We both agreed that the story in the Bible about the disciple Peter, who went out to fish and caught nothing after an entire night of fishing, was a good example of a frustrated attempt to gain with very little result (see Luke 5:111).
Jesus asked Peter to go back out and try again. Without discussing the weather or water currents of the area and the way they affected fishing potential, Jesus asked Peter to cast his net on the right side. Peter did so, but sometimes I wonder if he might have thought he was just being courteous to this stranger. As soon as he dropped his net in, though, he caught more fish than the net could hold. He had to call over some of his partners to help him with the haul.
My husband had found so many great supporting Bible passages from the Old and New Testaments, and I realized what made the difference. My study was focused on lack; his research had centered on abundance, prosperity, and increase. What a difference this perspective made in gaining spiritual altitude, rather than my feeling grounded in the gloomy opposite.
We don't have to surrender to the empty net syndrome. There are fishes galore! And, of course, the end of the story about Peter is that he realized Jesus was not just showing him a way to get more fish, but to turn to God for every need and never doubt the result. He followed Jesus after that and became a "fisher of men."
One of the books I love to use when I research a topic and need a key to the Scriptures is "Science and Health with Key to the Scriptures," by Mary Baker Eddy. She felt that Peter's following Jesus' instruction symbolized the life-transforming effect his teachings had on the disciples. She wrote, "Convinced of the fruitlessness of their toil in the dark and wakened by their Master's voice, they changed their methods, turned away from material things, and cast their net on the right side" (pg. 35).
Can we look forward to our own nets overflowing as we cast them on the side of spiritual reality and not become ensnared into accepting a downward trend to our employment outlook? What is the right side of the boat? The one that looks to God to expect prosperity and abundant opportunities. We can express the qualities of His gifts.
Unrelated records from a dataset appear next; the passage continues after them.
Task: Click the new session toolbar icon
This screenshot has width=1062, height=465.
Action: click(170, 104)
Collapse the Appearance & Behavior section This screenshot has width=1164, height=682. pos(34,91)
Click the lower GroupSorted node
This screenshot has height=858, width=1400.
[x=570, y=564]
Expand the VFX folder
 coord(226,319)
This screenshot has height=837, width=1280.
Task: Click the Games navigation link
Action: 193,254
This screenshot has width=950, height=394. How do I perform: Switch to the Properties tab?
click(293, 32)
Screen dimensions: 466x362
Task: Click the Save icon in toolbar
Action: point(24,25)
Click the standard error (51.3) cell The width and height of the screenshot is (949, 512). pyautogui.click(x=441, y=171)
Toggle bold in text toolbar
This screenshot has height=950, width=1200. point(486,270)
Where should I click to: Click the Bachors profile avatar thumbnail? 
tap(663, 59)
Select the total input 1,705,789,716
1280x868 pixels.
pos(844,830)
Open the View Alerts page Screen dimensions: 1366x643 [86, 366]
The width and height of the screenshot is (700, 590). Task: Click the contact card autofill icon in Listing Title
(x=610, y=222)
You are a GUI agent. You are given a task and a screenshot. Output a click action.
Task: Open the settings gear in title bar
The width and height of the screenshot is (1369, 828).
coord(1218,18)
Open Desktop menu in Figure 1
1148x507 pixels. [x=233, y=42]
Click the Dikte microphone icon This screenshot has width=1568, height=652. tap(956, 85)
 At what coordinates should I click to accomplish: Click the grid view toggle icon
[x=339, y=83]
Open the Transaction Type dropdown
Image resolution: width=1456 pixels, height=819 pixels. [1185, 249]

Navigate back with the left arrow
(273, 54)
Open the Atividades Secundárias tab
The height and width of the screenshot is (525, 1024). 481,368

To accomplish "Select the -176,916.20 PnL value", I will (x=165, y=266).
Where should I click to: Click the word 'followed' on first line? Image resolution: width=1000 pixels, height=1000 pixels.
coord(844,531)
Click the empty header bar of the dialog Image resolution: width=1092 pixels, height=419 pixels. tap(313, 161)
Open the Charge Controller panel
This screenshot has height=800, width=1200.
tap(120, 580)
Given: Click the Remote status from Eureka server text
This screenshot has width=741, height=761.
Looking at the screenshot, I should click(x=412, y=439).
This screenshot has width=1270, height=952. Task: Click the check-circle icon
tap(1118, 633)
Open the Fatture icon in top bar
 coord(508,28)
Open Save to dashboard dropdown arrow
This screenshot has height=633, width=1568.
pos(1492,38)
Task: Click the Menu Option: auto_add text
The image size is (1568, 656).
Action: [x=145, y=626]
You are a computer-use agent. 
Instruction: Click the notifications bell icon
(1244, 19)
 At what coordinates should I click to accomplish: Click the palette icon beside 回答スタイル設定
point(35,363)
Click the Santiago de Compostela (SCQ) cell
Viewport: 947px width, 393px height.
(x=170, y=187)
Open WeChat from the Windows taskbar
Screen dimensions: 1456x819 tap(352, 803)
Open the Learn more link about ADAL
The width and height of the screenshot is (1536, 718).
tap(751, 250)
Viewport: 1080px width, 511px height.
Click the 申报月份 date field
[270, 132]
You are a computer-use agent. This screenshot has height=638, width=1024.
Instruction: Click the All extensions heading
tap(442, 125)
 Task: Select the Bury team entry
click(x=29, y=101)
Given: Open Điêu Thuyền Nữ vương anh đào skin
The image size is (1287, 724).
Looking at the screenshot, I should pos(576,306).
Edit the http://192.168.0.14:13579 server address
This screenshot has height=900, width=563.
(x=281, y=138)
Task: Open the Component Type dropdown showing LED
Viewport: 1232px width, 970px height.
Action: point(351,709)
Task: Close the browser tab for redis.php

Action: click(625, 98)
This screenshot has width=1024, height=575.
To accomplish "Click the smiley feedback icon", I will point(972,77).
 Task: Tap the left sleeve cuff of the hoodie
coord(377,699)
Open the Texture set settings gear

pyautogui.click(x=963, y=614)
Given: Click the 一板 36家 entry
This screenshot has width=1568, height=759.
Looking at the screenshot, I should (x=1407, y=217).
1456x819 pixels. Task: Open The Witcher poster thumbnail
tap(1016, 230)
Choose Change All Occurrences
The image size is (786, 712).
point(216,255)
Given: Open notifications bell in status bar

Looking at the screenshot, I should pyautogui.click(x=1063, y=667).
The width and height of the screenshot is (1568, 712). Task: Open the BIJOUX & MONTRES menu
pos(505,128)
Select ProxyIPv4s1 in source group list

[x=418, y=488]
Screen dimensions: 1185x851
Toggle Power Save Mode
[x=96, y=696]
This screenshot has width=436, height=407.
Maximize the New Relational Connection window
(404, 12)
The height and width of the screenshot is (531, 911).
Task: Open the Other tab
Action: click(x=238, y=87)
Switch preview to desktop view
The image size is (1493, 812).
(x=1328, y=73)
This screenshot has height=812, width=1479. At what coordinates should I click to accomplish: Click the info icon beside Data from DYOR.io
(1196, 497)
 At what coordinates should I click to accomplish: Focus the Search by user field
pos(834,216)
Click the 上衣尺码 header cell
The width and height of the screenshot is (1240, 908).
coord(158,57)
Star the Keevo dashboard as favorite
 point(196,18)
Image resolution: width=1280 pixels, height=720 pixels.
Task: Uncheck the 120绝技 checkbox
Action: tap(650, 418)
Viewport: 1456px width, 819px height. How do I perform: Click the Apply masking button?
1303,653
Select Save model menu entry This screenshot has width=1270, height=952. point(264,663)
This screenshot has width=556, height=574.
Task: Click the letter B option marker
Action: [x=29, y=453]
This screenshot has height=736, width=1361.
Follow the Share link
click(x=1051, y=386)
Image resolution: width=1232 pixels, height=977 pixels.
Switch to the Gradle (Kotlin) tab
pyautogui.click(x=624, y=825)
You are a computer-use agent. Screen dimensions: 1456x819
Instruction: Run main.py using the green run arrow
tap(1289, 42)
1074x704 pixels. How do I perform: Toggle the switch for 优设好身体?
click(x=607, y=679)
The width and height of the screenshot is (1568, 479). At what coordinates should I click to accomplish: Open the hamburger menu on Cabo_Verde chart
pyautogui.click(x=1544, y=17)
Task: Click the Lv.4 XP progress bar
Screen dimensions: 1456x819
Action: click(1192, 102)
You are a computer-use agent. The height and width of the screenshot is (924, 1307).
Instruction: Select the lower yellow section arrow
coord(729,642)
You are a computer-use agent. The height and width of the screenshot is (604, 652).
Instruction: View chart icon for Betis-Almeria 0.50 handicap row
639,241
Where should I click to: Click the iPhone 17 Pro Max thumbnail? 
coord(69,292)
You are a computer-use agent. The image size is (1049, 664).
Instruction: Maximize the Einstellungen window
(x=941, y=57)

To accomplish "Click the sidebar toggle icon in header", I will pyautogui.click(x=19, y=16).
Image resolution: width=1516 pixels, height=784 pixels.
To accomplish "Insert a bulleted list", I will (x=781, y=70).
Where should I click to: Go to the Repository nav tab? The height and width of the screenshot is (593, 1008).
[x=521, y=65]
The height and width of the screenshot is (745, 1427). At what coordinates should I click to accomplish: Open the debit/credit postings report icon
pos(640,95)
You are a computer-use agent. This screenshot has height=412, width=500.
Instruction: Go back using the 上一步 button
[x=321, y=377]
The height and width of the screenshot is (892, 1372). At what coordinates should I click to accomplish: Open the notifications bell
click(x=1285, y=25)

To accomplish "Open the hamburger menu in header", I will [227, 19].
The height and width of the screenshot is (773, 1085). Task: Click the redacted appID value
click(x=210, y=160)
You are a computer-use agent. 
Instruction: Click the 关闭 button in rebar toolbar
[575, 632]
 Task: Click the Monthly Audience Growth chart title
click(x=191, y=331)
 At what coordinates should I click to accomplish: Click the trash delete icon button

You know your unique skills and how they can bless others. Those gifts are qualifications that someone is looking for right now.
My daughter called me up the other day. She does that now and then, just to keep me smiling. "Guess what, mom? An advertising agency just hired me for a project that will last two weeks!" "That's great, Robyn," I said, as if I'd known it all along.
Bring ye all the tithes into the storehouse, that there may be meat in mine house, and prove
me now herewith, saith the Lord of hosts, if I will not open you the windows of heaven, and pour you out a blessing, that there shall not be room enough to receive it.